Using the article on cellular concrete below, answer each question.
1. What does Lake Parrish provide for the Parrish power plant?
2. On which road in East Manatee did Falco locate his company?
3. To which country was Falco preparing to ship a batch mixer, and for what use?

## Page text:
'''

Cellular concrete company sets up in Manatee. It’s a lightweight building material
Several years ago, Florida Power and Light reinforced the Lake Parrish dam, built in the 1970s to create Lake Parrish. The huge lake provides cooling for the Parrish power plant.
Paul Falco, sole proprietor of Cellular Grout Production Services and CEO of Cellular Concrete Technologies, was part of that project, supervising the injection of a lightweight form of concrete along the edge of the dam. The cellular concrete displaced the water, providing a bulwark against lake water as it hardened.
Falco, 62, had spent most of his career in the building industry in California and Connecticut, until the Lake Parrish project brought him to Manatee County.
“This is beautiful,” Falco said, when he saw the green landscape, and the nearby Gulf of Mexico. Besides, there was more elbow room than he was accustomed to in California.
He and his wife decided to stay in Manatee County and to locate his company to a location on Lena Road in East Manatee.
This week, Falco was preparing to ship a batch mixer for his lightweight concrete to Bangladesh to lay down road base.

'''

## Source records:
'''

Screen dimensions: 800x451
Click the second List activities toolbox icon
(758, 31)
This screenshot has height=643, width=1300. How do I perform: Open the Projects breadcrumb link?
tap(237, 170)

'''

## Exercise answer:
1. Cooling.
2. Lena Road.
3. Bangladesh, to lay down road base.